BEGIN TEXT PROVIDED

Or do you mean that by upgrading the rods, the ARB also needed upgrading?
 

jonbills

Membership Secretary
Site Administrator
I mean, with the standard config on the rods (with poly bushes) , they also act to resist roll. swapping to those ball joints means they no longer do that, which means a bit more roll which lead me to want a bigger anti roll bar (or two anti roll bars as I originally had it!)
 

MCBladeRun

Club Member
I mean, with the standard config on the rods (with poly bushes) , they also act to resist roll. swapping to those ball joints means they no longer do that, which means a bit more roll which lead me to want a bigger anti roll bar (or two anti roll bars as I originally had it!)
Got you. I was going to get a bar on the rears and I think most often you can get them in front and rear as a pair/set.

Thanks Jon

Sorry to hijack the thread with questions lads 👍
 

Robotsan

Club Member
this is the ball joint thing I meant:
it goes with one conventional bush.

END TEXT PROVIDED
BEGIN DATA UNDER STUDY

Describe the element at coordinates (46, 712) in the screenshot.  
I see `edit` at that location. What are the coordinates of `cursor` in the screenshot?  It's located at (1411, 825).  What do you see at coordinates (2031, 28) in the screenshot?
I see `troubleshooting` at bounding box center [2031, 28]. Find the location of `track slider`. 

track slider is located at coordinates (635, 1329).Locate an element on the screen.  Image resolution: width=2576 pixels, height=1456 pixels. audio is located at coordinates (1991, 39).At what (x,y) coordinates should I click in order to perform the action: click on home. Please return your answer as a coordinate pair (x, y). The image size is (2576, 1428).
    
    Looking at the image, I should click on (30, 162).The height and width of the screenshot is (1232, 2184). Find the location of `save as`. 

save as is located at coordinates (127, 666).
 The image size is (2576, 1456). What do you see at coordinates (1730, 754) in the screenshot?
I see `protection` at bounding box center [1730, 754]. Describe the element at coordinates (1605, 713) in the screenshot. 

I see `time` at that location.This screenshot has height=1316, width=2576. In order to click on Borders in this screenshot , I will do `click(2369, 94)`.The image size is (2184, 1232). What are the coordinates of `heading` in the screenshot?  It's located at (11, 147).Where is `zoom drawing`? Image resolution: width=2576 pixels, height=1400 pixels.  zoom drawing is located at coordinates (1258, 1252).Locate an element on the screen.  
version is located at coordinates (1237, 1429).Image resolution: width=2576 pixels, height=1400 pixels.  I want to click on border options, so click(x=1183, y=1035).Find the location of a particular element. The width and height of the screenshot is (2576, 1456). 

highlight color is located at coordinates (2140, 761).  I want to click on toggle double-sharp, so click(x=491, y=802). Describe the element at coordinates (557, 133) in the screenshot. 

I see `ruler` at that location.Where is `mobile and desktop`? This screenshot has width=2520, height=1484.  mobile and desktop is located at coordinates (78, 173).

END DATA UNDER STUDY

## TASK INSTRUCTIONS
• A. From the anti-roll bar discussion, extract the passage from "Got you. I was" up to and including "one conventional bush.".
• B. Continue the forum discussion about anti-roll bars and suspension rods from the point at which it stops.
The data is separate material, unrelated to the anti-roll bar discussion.

## ANSWERS TO THIS EXERCISE
• A.
Got you. I was going to get a bar on the rears and I think most often you can get them in front and rear as a pair/set.

Thanks Jon

Sorry to hijack the thread with questions lads 👍
 

Robotsan

Club Member
this is the ball joint thing I meant:
it goes with one conventional bush.

• B.
you can just use two std bushes, they're soft enough to be safe but the ball joint improves the design IMO.

Thanks Jon, may as well go with the upgrade, its cheap enough.

So I'm planning to make this order from MSA (got parts coming over in a car!):

SKU: 23-4303 x 2 ($31.96) - Front control arm bushings
SKU: 23-4310 x 2 ($53.74) - Rear control arm bushings - front
SKU: 23-4312 x 2 ($53.74) - Rear control arm bushings - rear
SKU: 23-4190 x 1 ($34.95) - Tension Rod T/C Kit
SKU: 23-4321 x 2 ($19.94) - Tension Rod Bushings
SKU: 23-4572 x 2 ($17.94) - Stub axle nuts

Should that cover it, if I'm using polybushes for the rest of the car?

Cheers
 

jonbills

Membership Secretary
Site Administrator
Thanks Jon, may as well go with the upgrade, its cheap enough.

So I'm planning to make this order from MSA (got parts coming over in a car!):

SKU: 23-4303 x 2 ($31.96) - Front control arm bushings
SKU: 23-4310 x 2 ($53.74) - Rear control arm bushings - front
SKU: 23-4312 x 2 ($53.74) - Rear control arm bushings - rear
SKU: 23-4190 x 1 ($34.95) - Tension Rod T/C Kit
SKU: 23-4321 x 2 ($19.94) - Tension Rod Bushings
SKU: 23-4572 x 2 ($17.94) - Stub axle nuts

Should that cover it, if I'm using polybushes for the rest of the car?

Cheers
I'd say so
 
Thanks, so 4 in total then.

Ha, I'm not opening that debate - I'm just following @Alphabettispaghetti 's advice above to go poly everywhere but stock on the control arms.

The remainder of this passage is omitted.